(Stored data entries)
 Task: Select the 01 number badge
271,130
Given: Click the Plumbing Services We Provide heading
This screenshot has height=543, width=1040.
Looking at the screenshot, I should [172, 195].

▸ **What this task involves**
All lines from the one containing "Given: Click the" to the last line above should be reproduced exactly, and no other lines should be given.

▸ **Answer**
Given: Click the Plumbing Services We Provide heading
This screenshot has height=543, width=1040.
Looking at the screenshot, I should [172, 195].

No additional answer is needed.